My name’s John, and my wife, Biddy—well, that’s what everyone calls her—she’s the one with dementia. Her name’s actually Frances, but she’s always been Biddy to us. She’s still got that beautiful smile and spark in her eye, and, let me tell you, she’s still got a very nice car.
Before dementia, Biddy was sharp as a tack—energetic, clever, always doing something. I mean, I used to joke I was fairly sharp, but she made me look slow. I remember once, years ago, I was chatting to this young lady—she’d been on a basketball scholarship—and somehow, Biddy came up. She said she worked in the security services. I said, “Which one? MI5?” She just smiled. Even now, 55 years later, I still don’t know what she actually did. All I know is, she once ran operations in the middle of an army camp in Indonesia, surrounded by two and a half thousand troops. Makes you wonder, doesn’t it?
It was about three and a half years ago when people started noticing changes in her. Not me so much—I was with her every day, so the differences crept in gradually. But friends who hadn’t seen her in a while—they picked up on it straightaway. She’d forget things, but to be fair, so do I. At first, it wasn’t clear what was happening. But then came the diagnosis. By that point, we’d already known for a while deep down.
How did I feel when we got the diagnosis? Oddly, it didn’t feel like a shock. It wasn’t like she’d changed overnight. It had been slow, gradual. When I look back now, I can see the changes, but in the moment, living day to day, it just became our new normal.
Day-to-day life hasn’t changed that much. She still gets up, gets dressed, does the shopping with me, and we go to the Memory Café together. She loves playing dominoes there. Communicating can be tricky, especially with others, but I’ve learned how to help steer things along—gently pointing her in the right direction, helping her fill in the blanks.

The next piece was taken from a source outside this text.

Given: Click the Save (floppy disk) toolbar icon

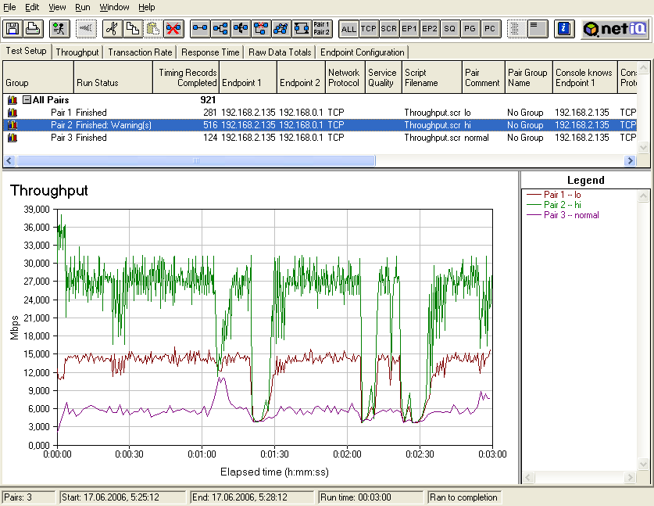Looking at the screenshot, I should tap(13, 29).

We moved back from Ireland a few years ago to be nearer the kids. Our daughter teaches biology at Merchant Taylors’, and our son had retired early at 43. They were worried about us, and, to be honest, it’s been good being closer. We’d lived in a lovely little village in Carlow—tight-knit, proper community—but being near family now makes all the difference.

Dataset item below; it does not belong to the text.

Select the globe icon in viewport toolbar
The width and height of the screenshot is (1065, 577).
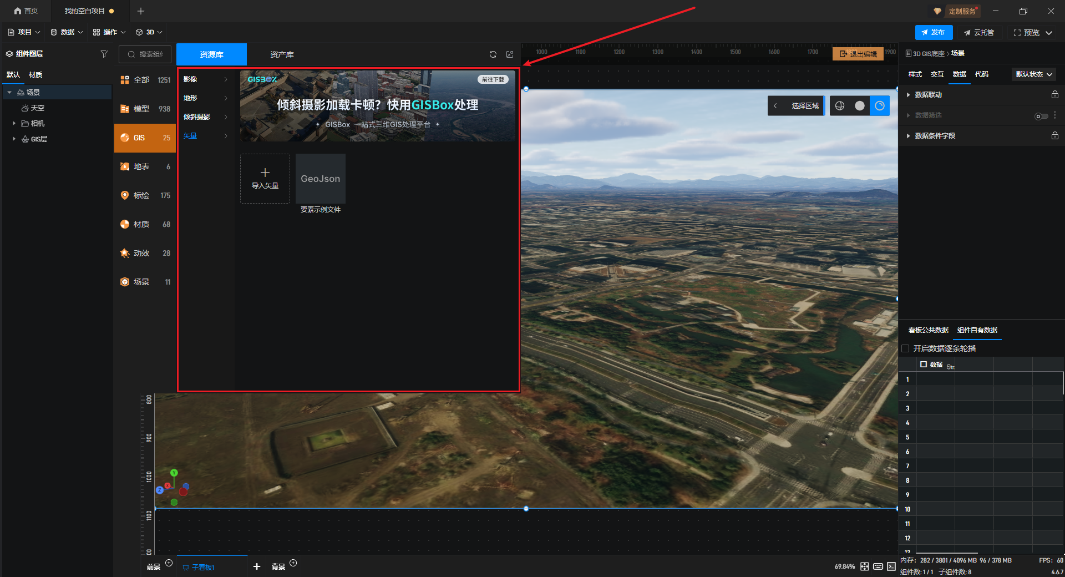pos(840,106)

I spent 34 and a half years teaching in Ireland—only missed the last four months before turning 66. I used to joke that I never had a Friday class in all those years. The education system there was very different, very influenced by agriculture. Schools would shut down when it was time to weed the broccoli. No joke!
There are things that are harder now, sure. I move more slowly, take my time, but I can’t really pinpoint anything I can’t do—I just do it at a gentler pace. It’s never been frustrating. If Biddy says something that doesn’t make sense, I just change the subject or bring up a happy memory. No need to force it—just keep it light, keep it moving.
Biddy doesn’t cook anymore, but thanks to Tesco and Marks & Spencer, we eat just fine. I always say we’re well-fed, largely thanks to them.
The biggest support? Singing for Memory. That’s been a revelation. It’s at a synagogue off Canfield Road every other Monday. Music uses a completely different part of the brain, and it’s like magic—she lights up, sings along to all the old classics. “It’s a Long Way to Tipperary,” “My Old Man”—you name it. That hour or so, it brings her back to herself in a way nothing else does.
We don’t really stick to a strict routine, but we do get out, go for walks, hop on the bus. We live near the Fighting Cocks pub—lovely area. Though I prefer the Six Bells, personally. The food’s better and the regulars are, well, regular.
If I had to give anyone advice, I’d say this: be patient. Don’t try to fix everything. If something doesn’t make sense, just let it go and move on. Play music, go for a walk, sing songs. Don’t dwell—life’s too short.
I’m realistic. Dementia will progress. I just hope it happens slowly. My biggest wish is that Biddy and I pass before it gets to a stage where we can’t cope. Until then, we’ll keep going. She’s still my Biddy. Always has been, always will be.